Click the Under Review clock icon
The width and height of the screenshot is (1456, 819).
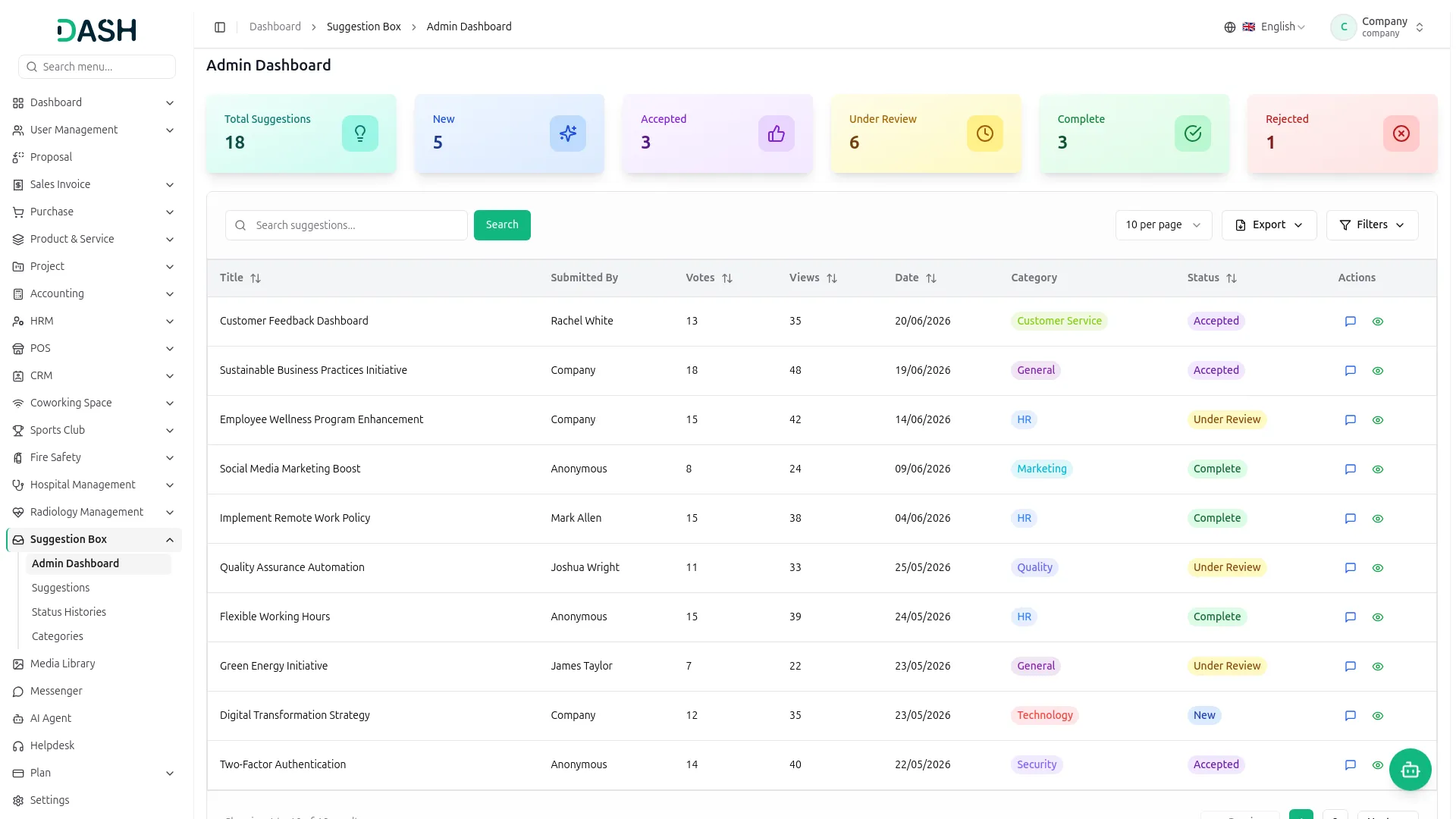(984, 133)
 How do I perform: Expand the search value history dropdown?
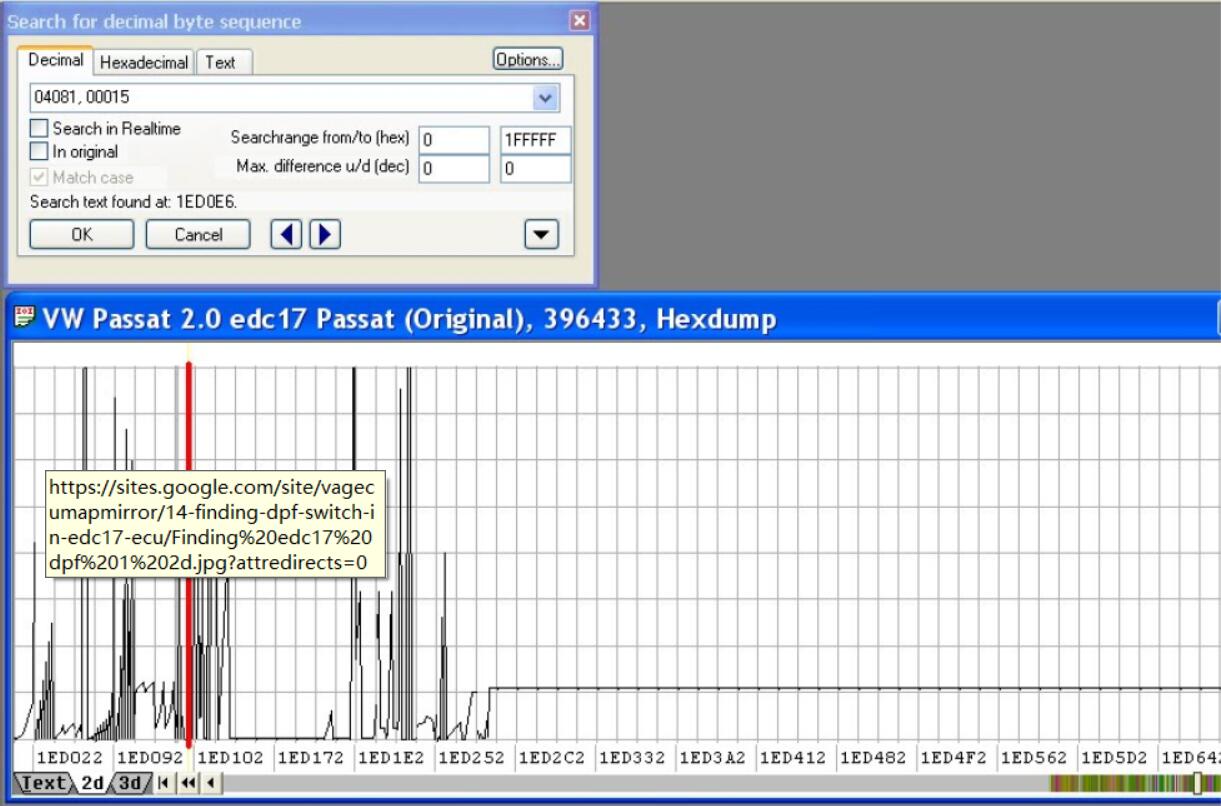[x=546, y=97]
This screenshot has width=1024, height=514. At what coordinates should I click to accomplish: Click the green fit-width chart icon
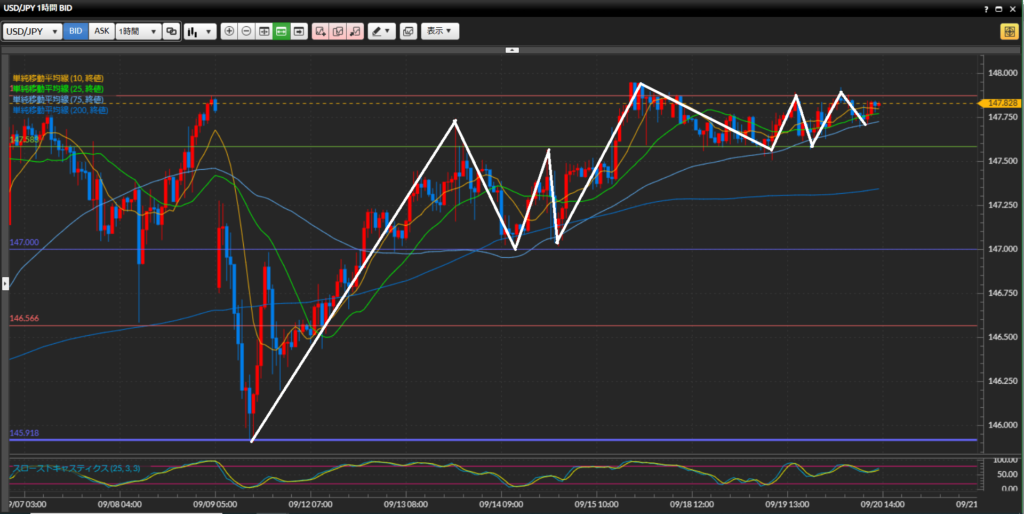pos(281,31)
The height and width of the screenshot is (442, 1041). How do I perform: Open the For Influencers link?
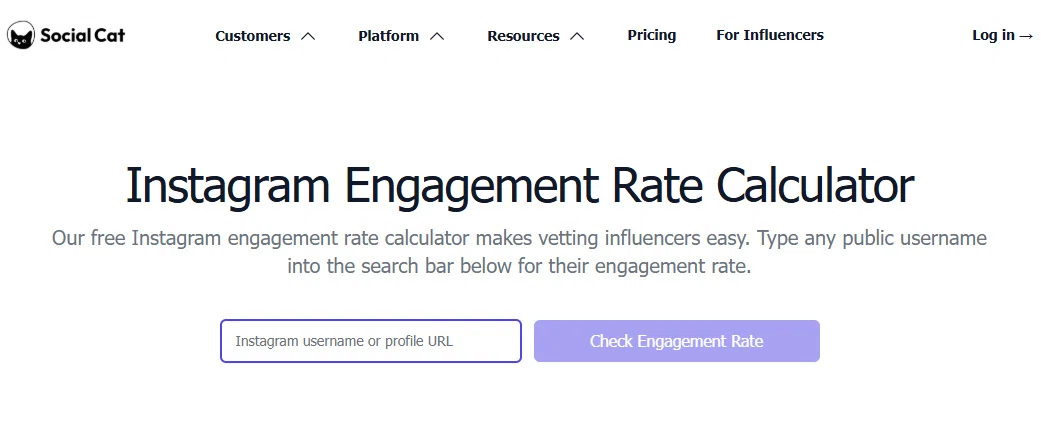pyautogui.click(x=770, y=35)
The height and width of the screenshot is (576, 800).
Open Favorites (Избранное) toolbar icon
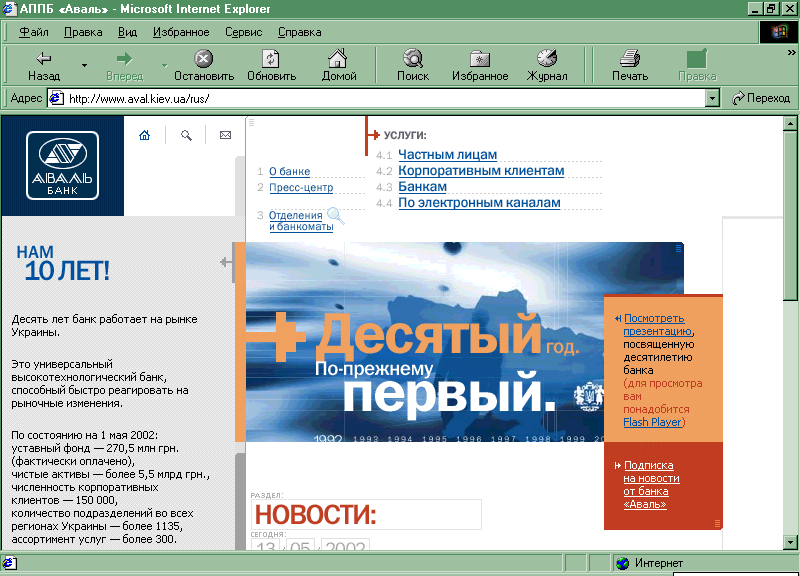click(x=479, y=65)
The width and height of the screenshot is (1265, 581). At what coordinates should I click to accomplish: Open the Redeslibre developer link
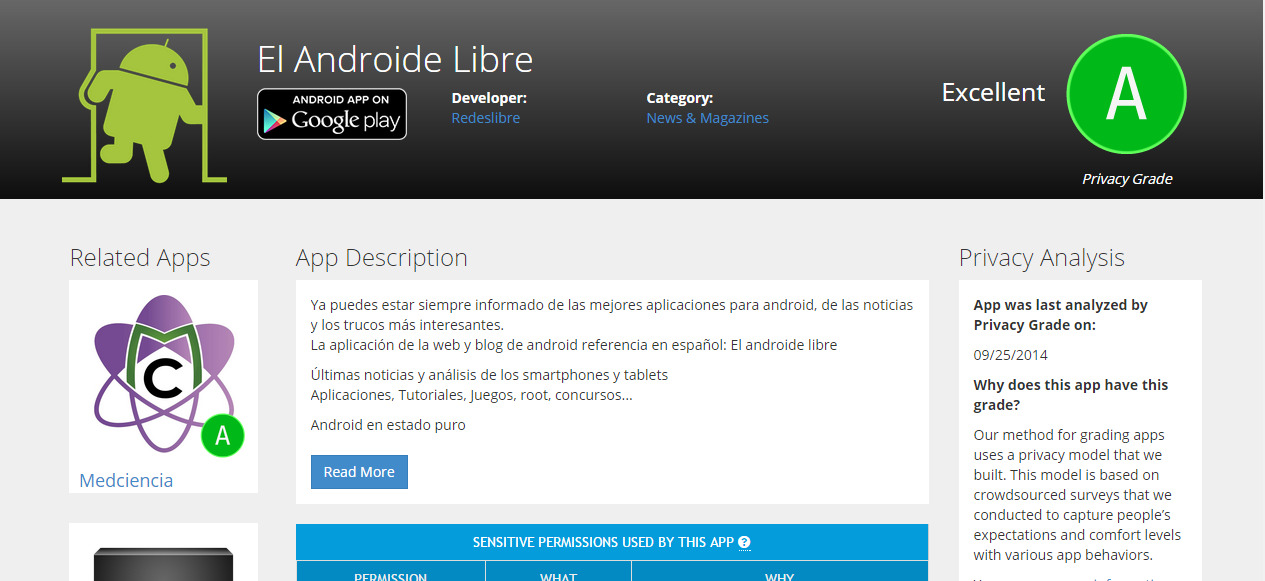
—————
## GIVEN EXERCISE
Rewrite the records from the line containing "The height and width of the screenshot is (576, 800)." through the end of the records, with the requests included and every answer coordinate offset by -45. Leave the pictures out.

## EXERCISE RESULT
The height and width of the screenshot is (576, 800).
Open Favorites (Избранное) toolbar icon
click(x=434, y=20)
The width and height of the screenshot is (1265, 581). At what coordinates should I click to accomplish: Open the Redeslibre developer link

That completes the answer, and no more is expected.